Série Aperfeiçoamento de Magistrados 6 Judicialização da Saúde - Parte I 175 Art. 35-E. A partir de 5 de junho de 1998, fica estabelecido para os contratos celebrados anteriormente à data de vigência desta Lei que: I - qualquer variação na contraprestação pecuniária para consumidores com mais de sessenta anos de idade estará sujeita à autorização prévia da ANS; II - a alegação de doença ou lesão preexistente estará sujeita à prévia regulamentação da matéria pela ANS; III - é vedada a suspensão ou a rescisão unilateral do contrato individual ou familiar de produtos de que tratam o inciso I e o 1º do art. 1º desta Lei por parte da operadora, salvo o disposto no inciso II do parágrafo único do art. 13 desta Lei; Tal dispositivo traz inovações no âmbito da assistência à saúde, confrontando-se com a Lei nº 9.656/98 (Lei dos Planos de Saúde) e suas normas complementares, que autoriza os planos de saúde a cobrar mensalidades distintas, em função da idade distribuída em 7 (sete) faixas, correspondendo o valor da última faixa em até 6 (seis) vezes o valor da primeira. O Supremo Tribunal Federal definiu pela não retroatividade da Lei 9.656/98, o que anula os benefícios previstos no parágrafo 3º do artigo 15 do Estatuto do Idoso para aquelas pessoas que sejam beneficiárias de planos antigos. Ainda assim, a irretroatividade apreciada pelo STF foi quanto à Lei 9.656/98, e não quanto ao Estatuto do Idoso. O teto de cobrança em até seis vezes da mensalidade da última faixa, em relação à primeira, foi uma conquista do consumidor, para impedir os abusos que as operadoras de plano de saúde cometiam, assim como a garantia legal de um plano-referência, sem limites de consultas, exames ou internações. São benefícios que protegem a vida do hipossuficiente na relação consumerista.

176 O mesmo pensamento se aplica ao impedimento de reajuste das mensalidades por mudança de faixa para aqueles usuários que completam 60 (sessenta) anos, com mais de 10 (dez) anos no plano de saúde. Este direito se fulcra, principalmente, na compensação do montante pago pelo consumidor (mínimo de 120 mensalidades), que estabelece o equilíbrio contratual em qualquer cálculo atuarial realizado pela operadora de plano de saúde.

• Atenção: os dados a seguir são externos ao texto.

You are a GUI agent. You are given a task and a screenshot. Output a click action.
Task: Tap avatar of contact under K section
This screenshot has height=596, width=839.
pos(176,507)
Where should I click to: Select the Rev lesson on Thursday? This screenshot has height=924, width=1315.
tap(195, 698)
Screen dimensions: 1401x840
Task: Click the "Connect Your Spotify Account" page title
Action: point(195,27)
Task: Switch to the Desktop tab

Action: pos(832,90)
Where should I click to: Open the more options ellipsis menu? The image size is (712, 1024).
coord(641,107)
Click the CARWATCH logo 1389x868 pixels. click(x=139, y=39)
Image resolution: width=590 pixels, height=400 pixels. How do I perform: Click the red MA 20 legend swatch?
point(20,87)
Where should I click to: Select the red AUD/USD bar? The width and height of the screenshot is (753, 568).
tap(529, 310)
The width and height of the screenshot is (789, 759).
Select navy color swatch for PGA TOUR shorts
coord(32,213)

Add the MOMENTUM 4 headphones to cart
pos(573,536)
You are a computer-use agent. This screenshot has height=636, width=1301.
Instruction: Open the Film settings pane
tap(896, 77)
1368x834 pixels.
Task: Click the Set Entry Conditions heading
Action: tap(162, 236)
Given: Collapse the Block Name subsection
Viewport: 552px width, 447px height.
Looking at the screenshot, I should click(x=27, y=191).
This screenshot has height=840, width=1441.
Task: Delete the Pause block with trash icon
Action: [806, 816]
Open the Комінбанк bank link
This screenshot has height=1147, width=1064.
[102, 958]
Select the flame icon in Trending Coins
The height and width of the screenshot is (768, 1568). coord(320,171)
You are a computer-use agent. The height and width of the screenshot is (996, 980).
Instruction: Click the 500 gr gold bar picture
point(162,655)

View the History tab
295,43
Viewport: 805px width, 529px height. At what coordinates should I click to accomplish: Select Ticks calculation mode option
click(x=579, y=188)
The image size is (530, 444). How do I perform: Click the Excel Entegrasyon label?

Em ações judiciais, como é comum às leis de proteção ao hipossuficiente nas diversas relações jurídicas (ECA, CDC, CLT, EI, etc), as normas deverão ser interpretadas de forma que beneficie o lado mais fraco da relação. Reforce-se que a aplicação do Estatuto do Idoso não é apenas uma questão legal, mas também moral. As mensalidades cobradas na última faixa (acima de 70 anos), em regra, são extremamente altas. Alegam os planos de saúde, com certa razão, que reduzir os preços dos idosos poderia representar aumento para as faixas mais jovens, uma vez que os custos médico-hospitalares permaneceriam os mesmos. Aliás, esse anelante equilíbrio contratual é discussão antiga das operadoras, que suportam o ônus da desinformação dos usuários e da ambição de alguns profissionais de saúde. Entretanto, existem alternativas que podem viabilizar o direito do idoso, sem onerar em demasia o contrato. Exemplos, até praticados por alguns planos de saúde, são a adoção de uma rede referenciada, negociando os valores da prestação de serviços; acompanhamento eficaz do consumo do usuário; investimento em sensibilização e motivação do usuário, conscientizando-o da importância de uma utilização responsável; cobrança ao Estado de órteses e próteses cobertas pelos planos de saúde em função da gratuidade insculpida no 2º do artigo 15 do EI, entre outras medidas que mitigam, em médio e longo prazo, o impacto nas contas. Por certo, outras alternativas serão propostas para se concilie o direito à prática, garantindo perenidade para as operadoras e uma assistência à saúde digna e viável para os maiores idosos.